● **Task statement**:
Look below for the line that contains "How do I perform: Open" and the line that contains "You are a GUI", then restate both of them and every line in between, exactly. No picture goes in the copy.

● **Given data**:
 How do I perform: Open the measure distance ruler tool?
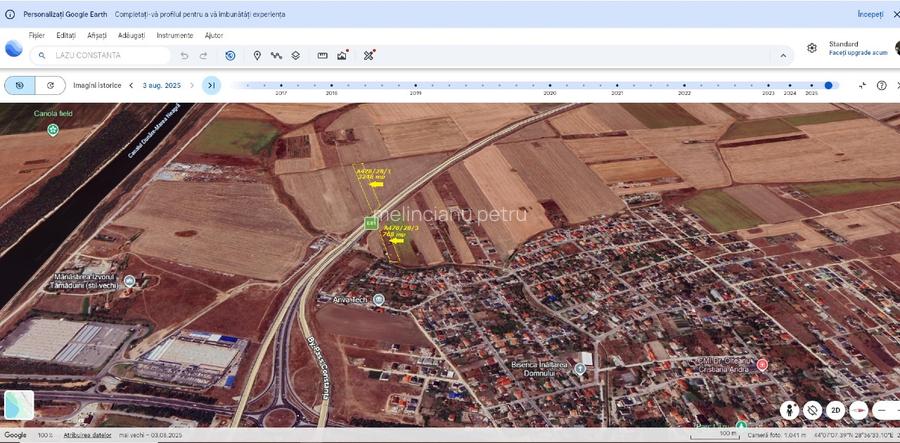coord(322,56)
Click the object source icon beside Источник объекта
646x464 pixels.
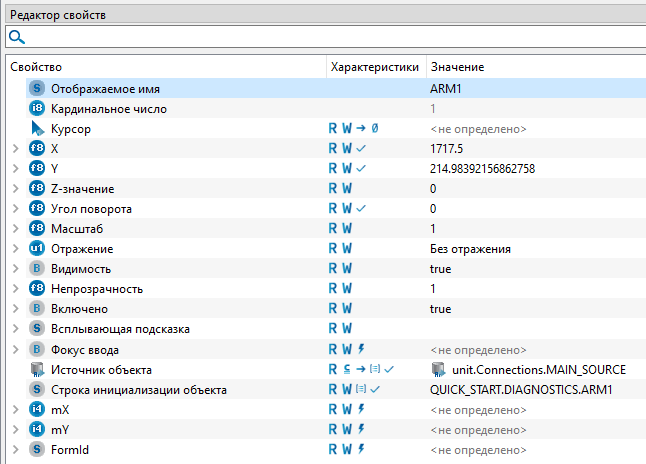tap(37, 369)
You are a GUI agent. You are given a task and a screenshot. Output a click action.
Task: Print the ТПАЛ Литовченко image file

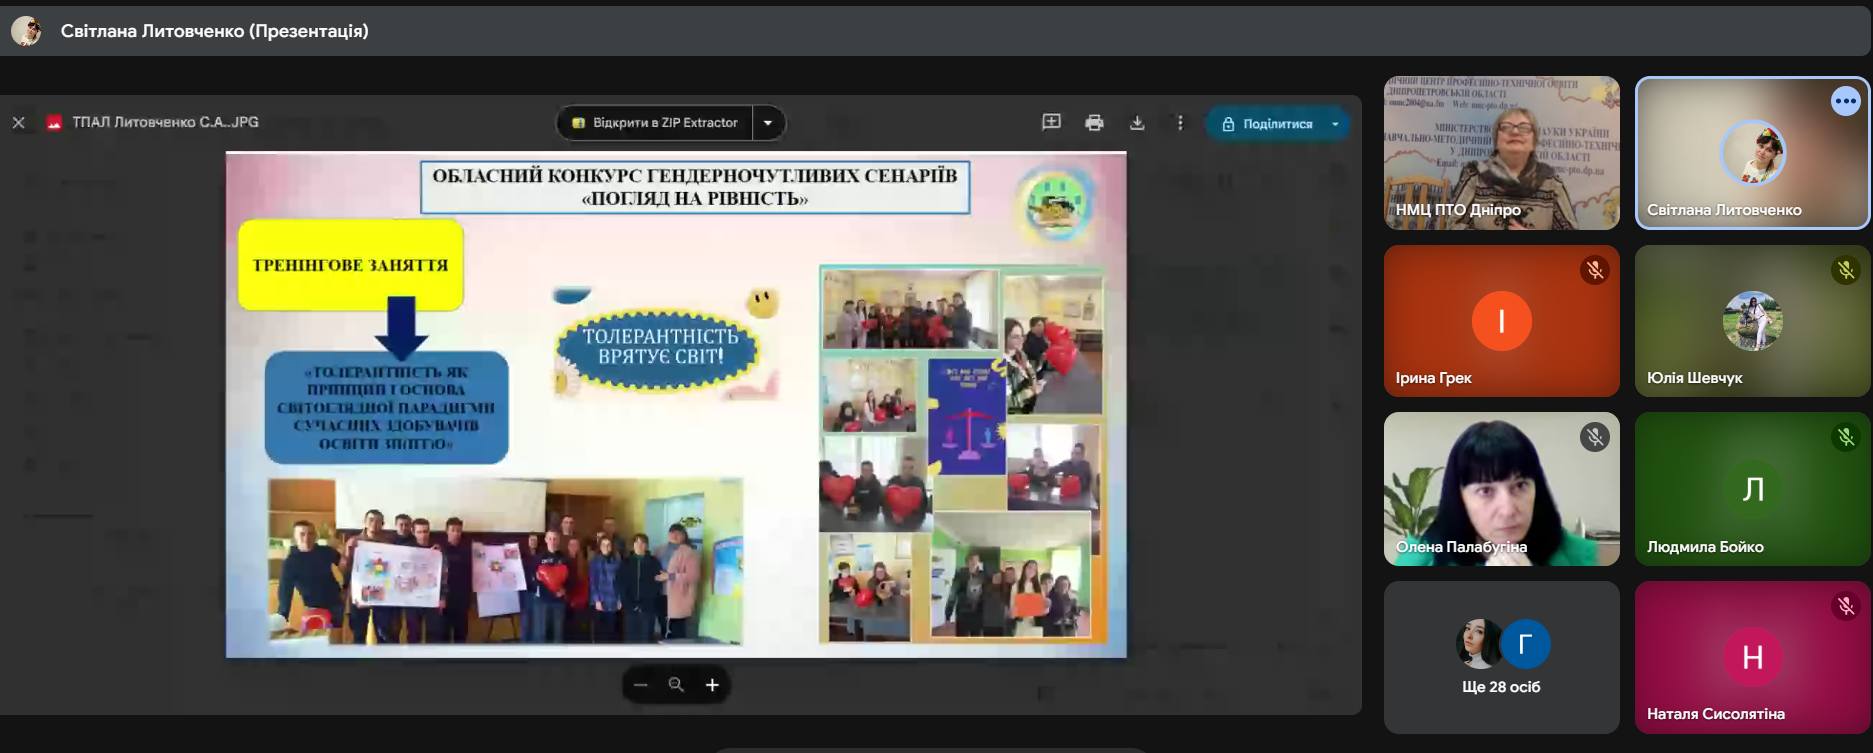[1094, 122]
---
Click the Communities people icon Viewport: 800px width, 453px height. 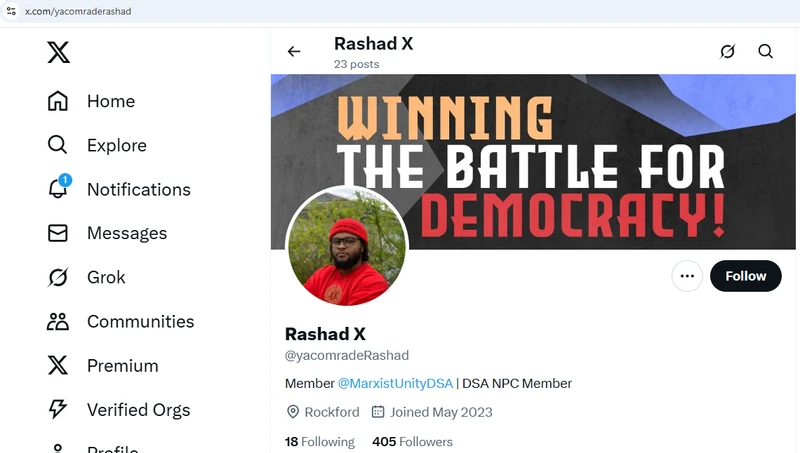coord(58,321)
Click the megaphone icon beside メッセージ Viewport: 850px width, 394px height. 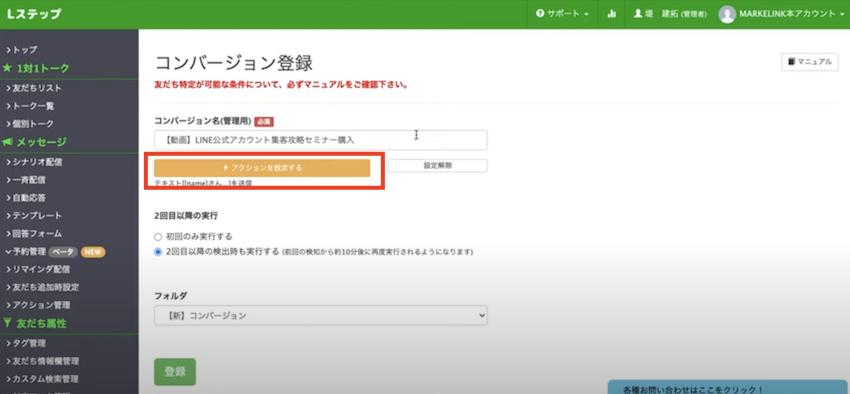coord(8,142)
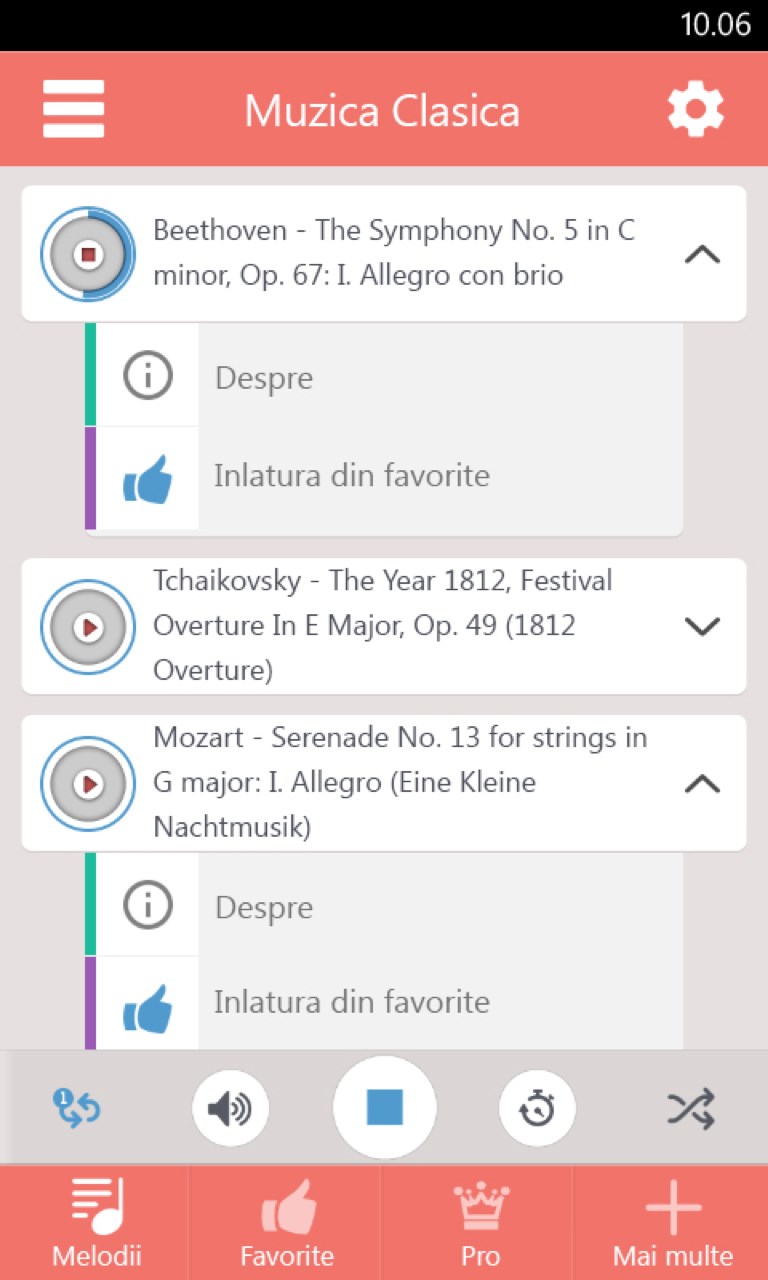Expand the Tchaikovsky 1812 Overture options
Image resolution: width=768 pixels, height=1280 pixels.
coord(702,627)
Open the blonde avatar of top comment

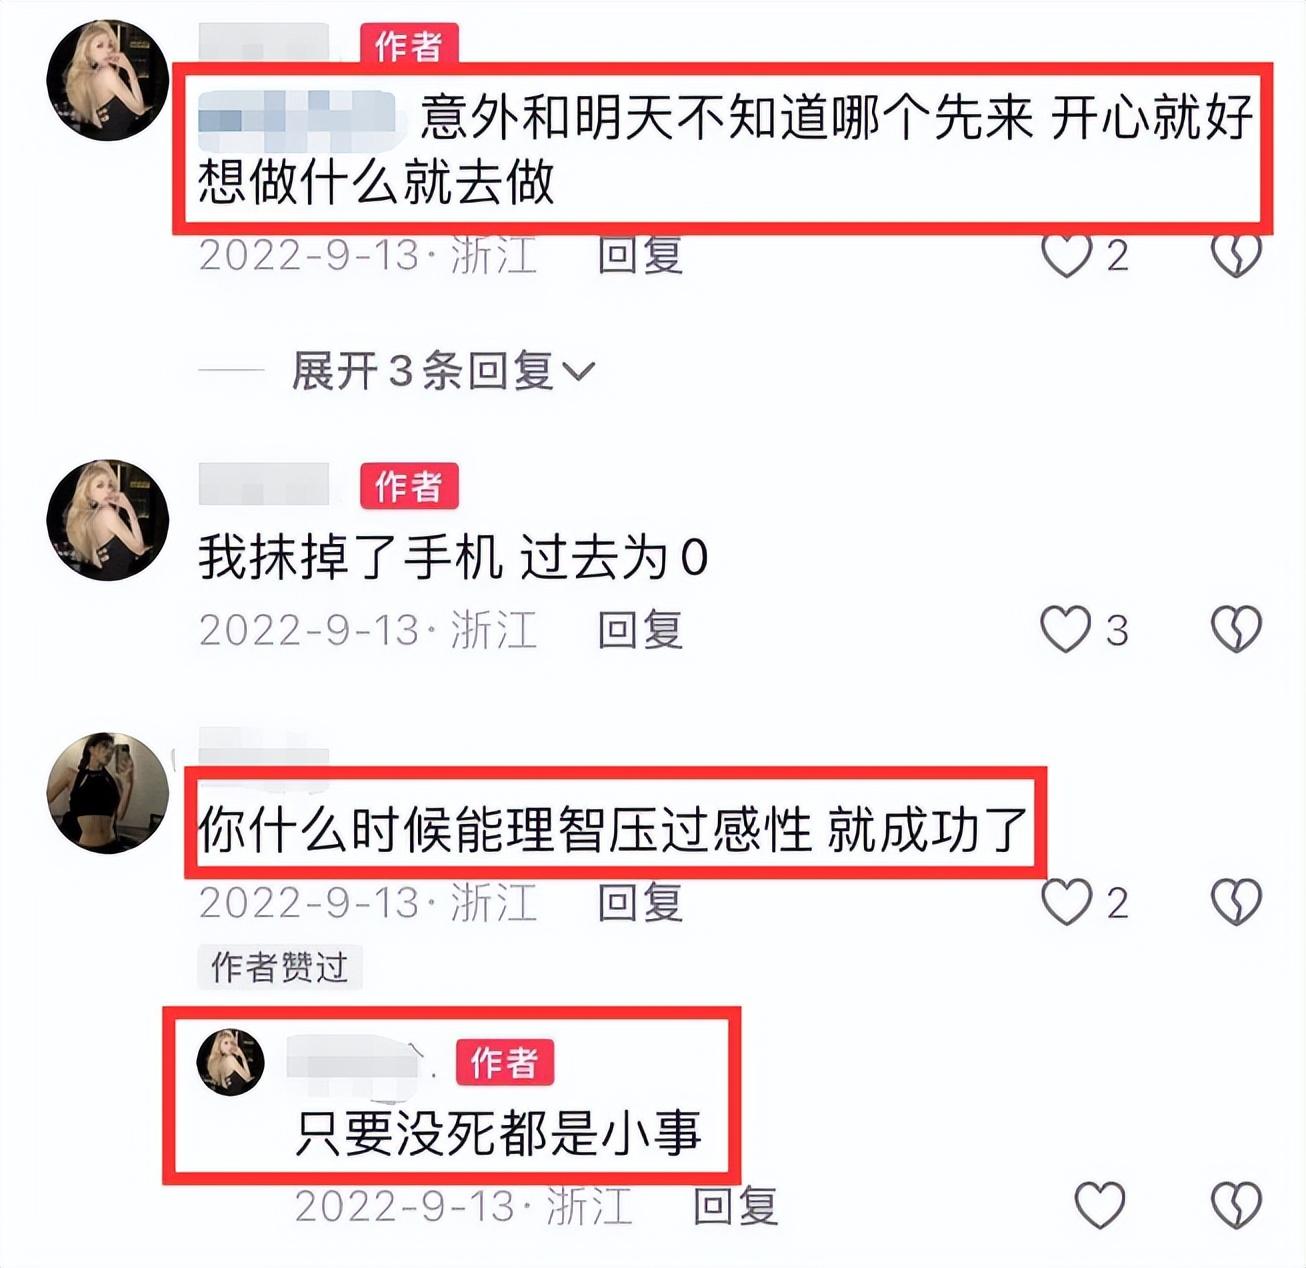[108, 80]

● **Answer**:
 How do I perform: Open the measure distance ruler tool?
coord(322,56)
Click the object source icon beside Источник объекта
646x464 pixels.
tap(37, 369)
You are a GUI agent. You are given a task and a screenshot. Output a click action.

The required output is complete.